## begin Record list
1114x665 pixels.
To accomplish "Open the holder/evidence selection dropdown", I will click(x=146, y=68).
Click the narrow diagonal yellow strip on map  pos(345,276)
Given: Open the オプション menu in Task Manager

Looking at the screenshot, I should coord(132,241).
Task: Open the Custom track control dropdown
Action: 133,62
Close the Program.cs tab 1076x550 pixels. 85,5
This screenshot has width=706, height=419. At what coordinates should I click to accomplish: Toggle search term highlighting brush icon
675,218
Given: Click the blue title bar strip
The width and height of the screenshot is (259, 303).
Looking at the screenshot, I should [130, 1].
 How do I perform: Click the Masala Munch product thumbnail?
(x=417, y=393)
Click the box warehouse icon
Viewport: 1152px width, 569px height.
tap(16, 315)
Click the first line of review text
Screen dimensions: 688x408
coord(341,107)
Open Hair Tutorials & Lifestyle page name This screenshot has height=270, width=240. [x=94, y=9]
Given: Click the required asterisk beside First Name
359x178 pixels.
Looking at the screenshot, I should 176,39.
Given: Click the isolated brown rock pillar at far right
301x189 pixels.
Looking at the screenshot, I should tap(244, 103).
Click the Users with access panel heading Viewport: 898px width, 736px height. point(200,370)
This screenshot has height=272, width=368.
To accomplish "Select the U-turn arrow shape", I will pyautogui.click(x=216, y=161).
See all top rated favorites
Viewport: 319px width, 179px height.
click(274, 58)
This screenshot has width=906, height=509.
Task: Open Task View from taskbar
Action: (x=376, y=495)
## end Record list
- Problem description
Revise the material above by replacing each occurrence of "Given" with "Goal", and leave every other part unchanged.

- Result for this exercise
1114x665 pixels.
To accomplish "Open the holder/evidence selection dropdown", I will click(x=146, y=68).
Click the narrow diagonal yellow strip on map  pos(345,276)
Goal: Open the オプション menu in Task Manager

Looking at the screenshot, I should coord(132,241).
Task: Open the Custom track control dropdown
Action: 133,62
Close the Program.cs tab 1076x550 pixels. 85,5
This screenshot has width=706, height=419. At what coordinates should I click to accomplish: Toggle search term highlighting brush icon
675,218
Goal: Click the blue title bar strip
The width and height of the screenshot is (259, 303).
Looking at the screenshot, I should [130, 1].
 How do I perform: Click the Masala Munch product thumbnail?
(x=417, y=393)
Click the box warehouse icon
Viewport: 1152px width, 569px height.
tap(16, 315)
Click the first line of review text
Screen dimensions: 688x408
coord(341,107)
Open Hair Tutorials & Lifestyle page name This screenshot has height=270, width=240. [x=94, y=9]
Goal: Click the required asterisk beside First Name
359x178 pixels.
Looking at the screenshot, I should 176,39.
Goal: Click the isolated brown rock pillar at far right
301x189 pixels.
Looking at the screenshot, I should tap(244, 103).
Click the Users with access panel heading Viewport: 898px width, 736px height. point(200,370)
This screenshot has height=272, width=368.
To accomplish "Select the U-turn arrow shape", I will pyautogui.click(x=216, y=161).
See all top rated favorites
Viewport: 319px width, 179px height.
click(274, 58)
This screenshot has width=906, height=509.
Task: Open Task View from taskbar
Action: (x=376, y=495)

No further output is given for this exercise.